Riki, la menta y su pelo

Siempre recuerdo la noche que me peleé con Ricky Espinoza. Corría el año 95 ó 96 (si mal no recuerdo), yo aún vivía en San Martín y me la pasaba de bar en bar. Entonces aquella noche de sábado no hice otra cosa que pasear mi púber rostro por el barrio. Había uno que quedaba sobre la Avenida Tres de Febrero llamado Motor Hard, un reducto en apariencia motoquero. En realidad iba medio San Martín, no era necesario tener moto. Entonces, ¿por qué no iba a ir yo? Ese lugar habrá durado un mes abierto porque siempre se peleaban los de Chaca con los chetos (habitués de Pío Baroja, el boliche de la esquina), que pasaban por la calle y que obviamente no entraban a Motor Hard. Típica pelea de todos los sábados. Ahí tocaron La Bersuit (ni bien empezaron, qué descontrolados eran esos muchachos) y Pappo, entre otras bandas que ni me acuerdo. Y una de esas noches en las que no recuerdo qué banda tocaba, habíamos ido a Motor Hard con mi amiga Ana y también estaba este chico Ricky con el pelo verde que le caía sobre las orejas en estricta raya al medio.
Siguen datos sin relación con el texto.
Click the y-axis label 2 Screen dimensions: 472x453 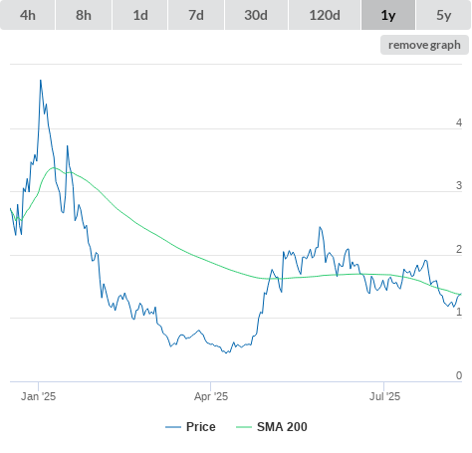tap(459, 249)
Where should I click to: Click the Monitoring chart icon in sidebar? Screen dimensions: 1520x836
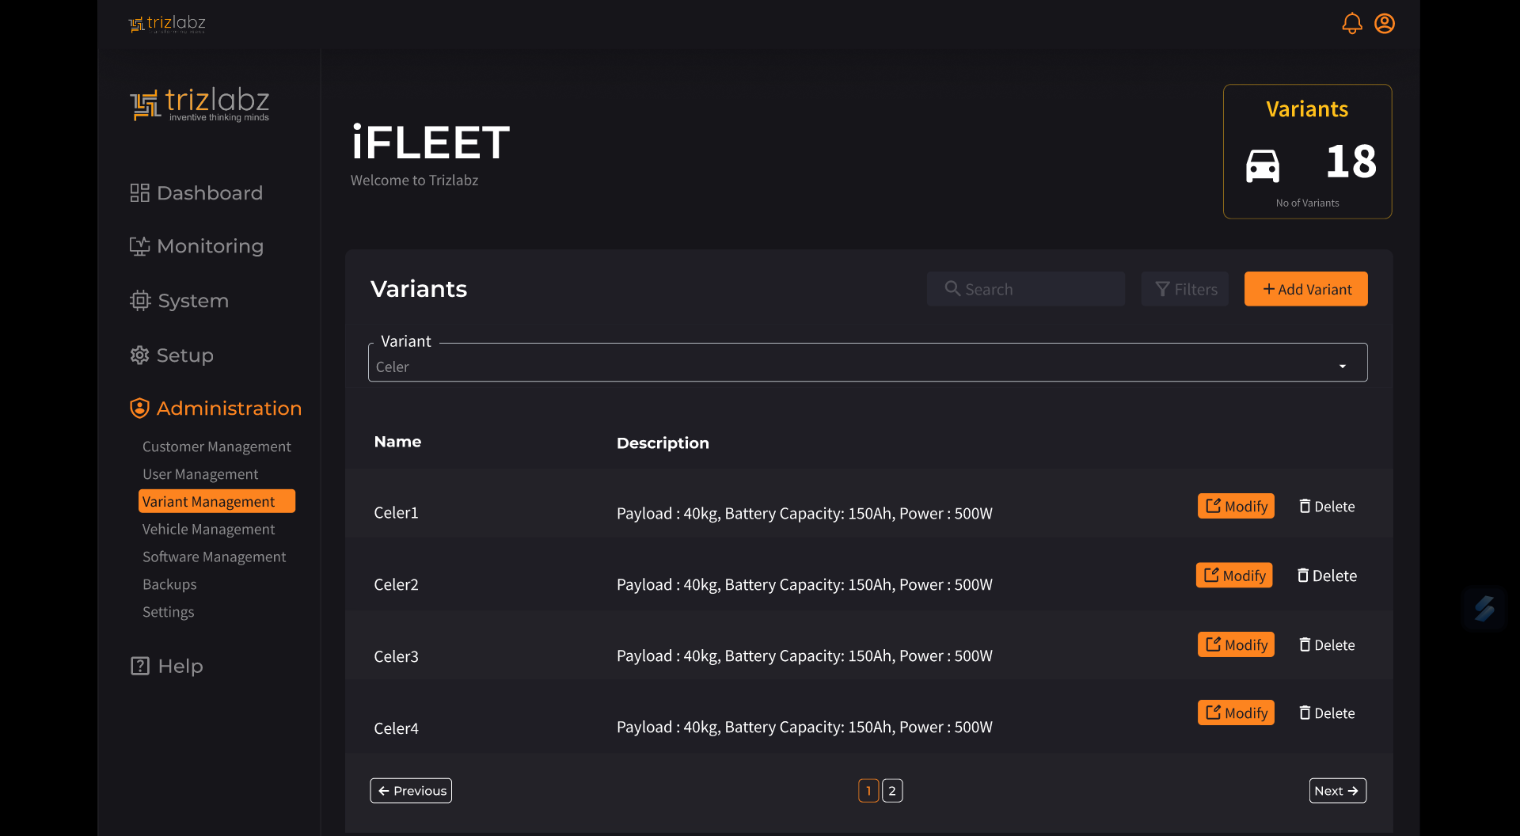coord(139,246)
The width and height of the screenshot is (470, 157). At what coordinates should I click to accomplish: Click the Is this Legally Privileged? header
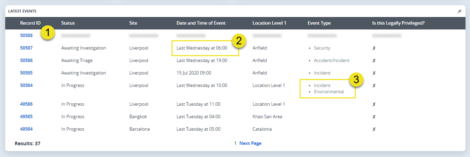(398, 23)
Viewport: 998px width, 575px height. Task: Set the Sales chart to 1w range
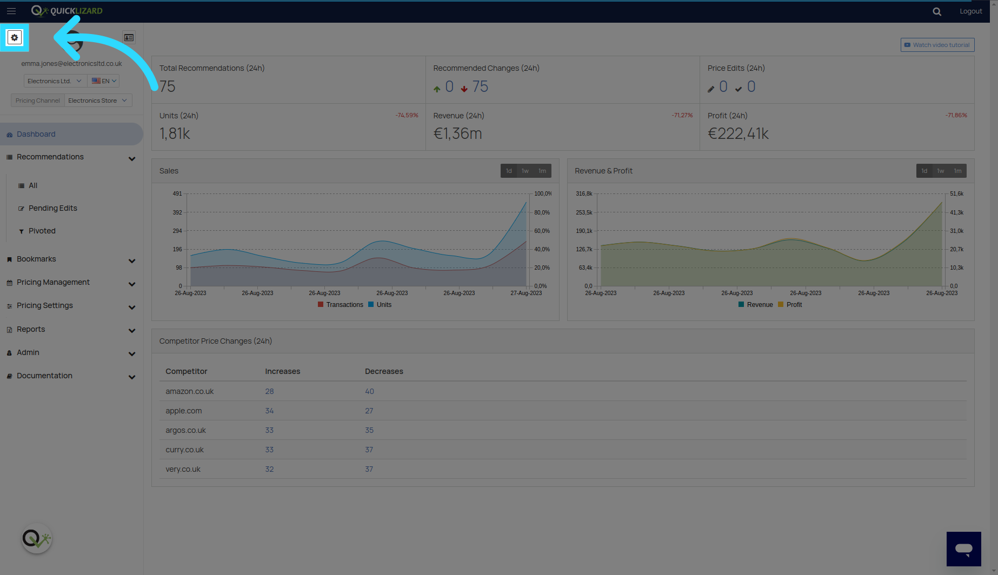tap(525, 171)
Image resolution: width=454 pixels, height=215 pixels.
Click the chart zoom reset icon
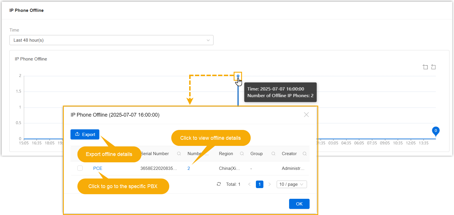click(433, 67)
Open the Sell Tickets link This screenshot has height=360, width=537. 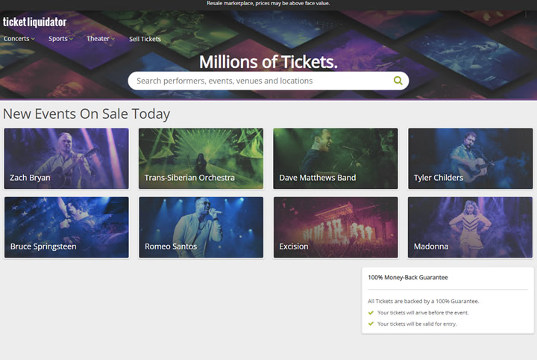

Yo no me lo bancaba mucho porque siempre estaba bardeando y siempre me quería dar un beso. A decir verdad, Ricky no era nada lindo, entonces yo siempre terminaba por mandarlo a cagar. Pero esta vez fue la peor y me enojé de verdad, porque no sólo fue querer darme un beso, sino que hizo algo que de verdad me enojó. Él siempre venía y me contaba como andaba con su banda Flema aunque yo nunca le daba mucha bola porque andaría escuchando Grateful Dead, Fleetwood Mac y tales cosas, pero él igual venía y me decía “canto en una banda que se llama Flema, y yo me pongo el pelo así para adelante y muevo la cabeza así” y hacía la mímica de estar tocando la guitarra mientras movía compulsivamente la cabeza como lo hacía Kurt Cobain. Que me mostrara eso me hacía reír. Volviendo a Motor Hard: esa noche él estaba tomando menta y yo cerveza. Él nunca tenía plata pero siempre estaba en pedo. Entonces nos saludamos, y enseguida me pidió cerveza a cambio de que probara su menta. Le dije que no, gracias, que no me gustaba y le di cerveza. Tomó un trago y antes de devolvérmela me preguntó si podíamos mezclar su menta con mi cerveza. Negué por enésima vez, entonces él me dijo “mirá lo que hago con tu cerveza”, y derramó todo el vaso (de esos grandotes y descartables que te daban para evitar que volaran los botellazas) en ese piso de cemento húmedo mientras se reía. Juré que ésa era la última vez que le hablaba.